The Palestinian Authority has frequently warned that it faces a massive financial shortfall that threatens its ability to pay thousands of government employees on time or even at all. A delay in salary payments would be particularly sensitive this month, as Ramadan begins on July 20, meaning many will be stocking up on food ahead of the fast-breaking iftar meal.

IMF bid rejected

Last July, Palestinian Prime Minister Salam Fayyad said the government would pay workers half-salaries because it faced a shortfall of hundreds of millions of dollars. “The current financial situation is worse than any previous circumstances and requires rapid intervention.” The Palestinian Authority government, headed by Fayyad, is expected to meet today to discuss the crisis and chart a path forward.

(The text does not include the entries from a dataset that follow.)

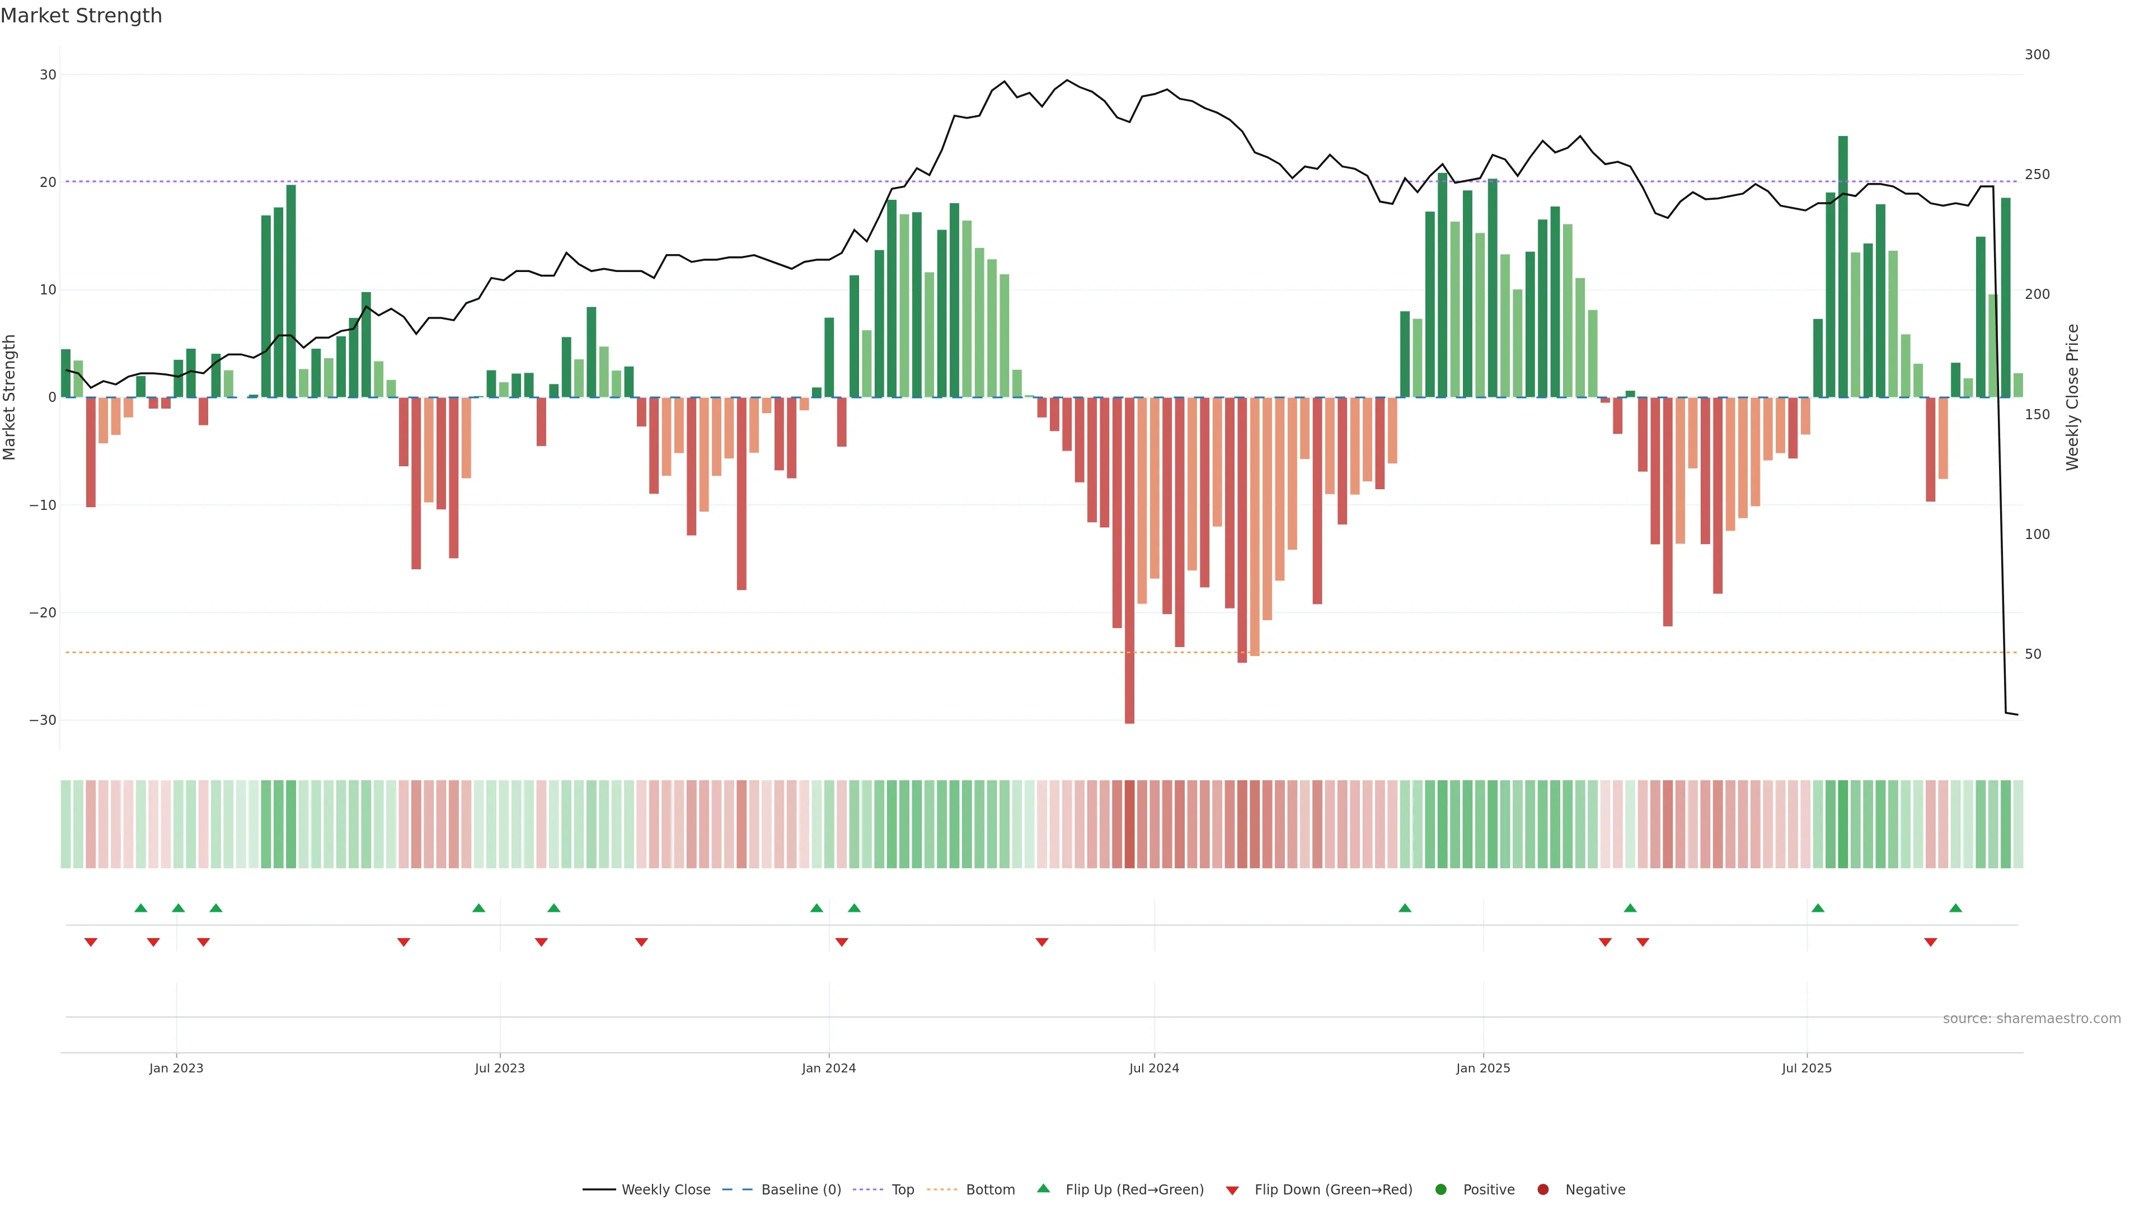Viewport: 2149px width, 1209px height.
Task: Click the leftmost Flip Up triangle marker
Action: tap(141, 908)
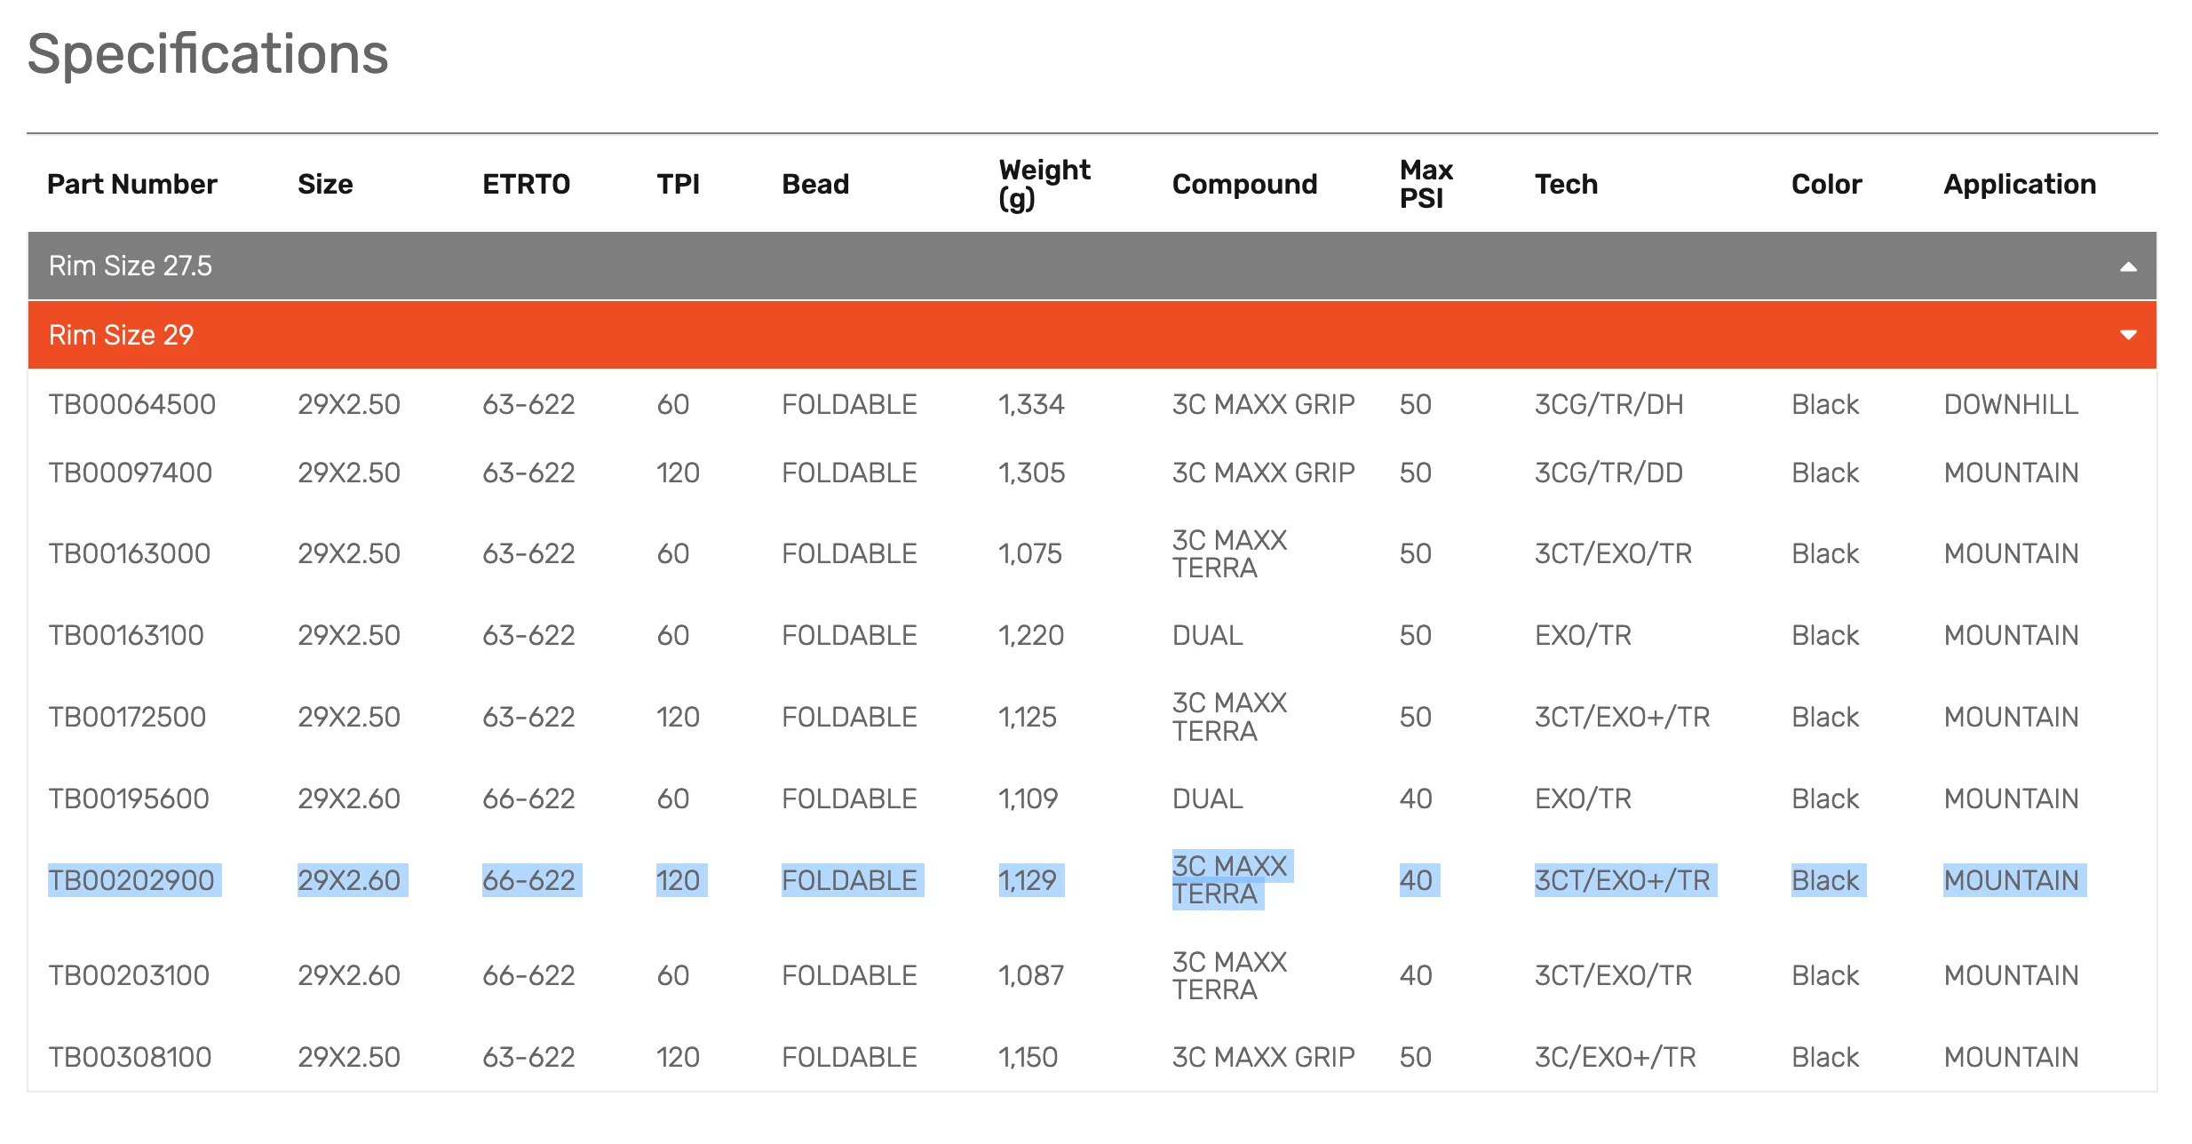Click the Application column header
The image size is (2192, 1144).
click(2019, 184)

The crisis has been further revealed with the report that Israel sought a $1 billion IMF bridging loan for Palestine earlier this year but was turned down. Israeli daily Haaretz reported that Israel’s Central Bank chief, Stanley Fischer, approached the International Monetary Fund for the money after discussing Palestine’s financial crisis with Fayyad. Sometime after the IMF’s annual conference in mid-April, Fischer asked the body for the loan, which Israel would have taken on the Palestinians’ behalf.

Israel would then have transferred the money to Palestine headed by President Mahmoud Abbas, which would have repaid the money to the Israeli government. Israel would have remained responsible for repaying the loan to the IMF under the deal, but the institution eventually declined to make the loan available. The report said it turned the proposal down because it feared setting a precedent of making IMF money available to non-state entities, which as a non-state cannot directly request or receive IMF funding.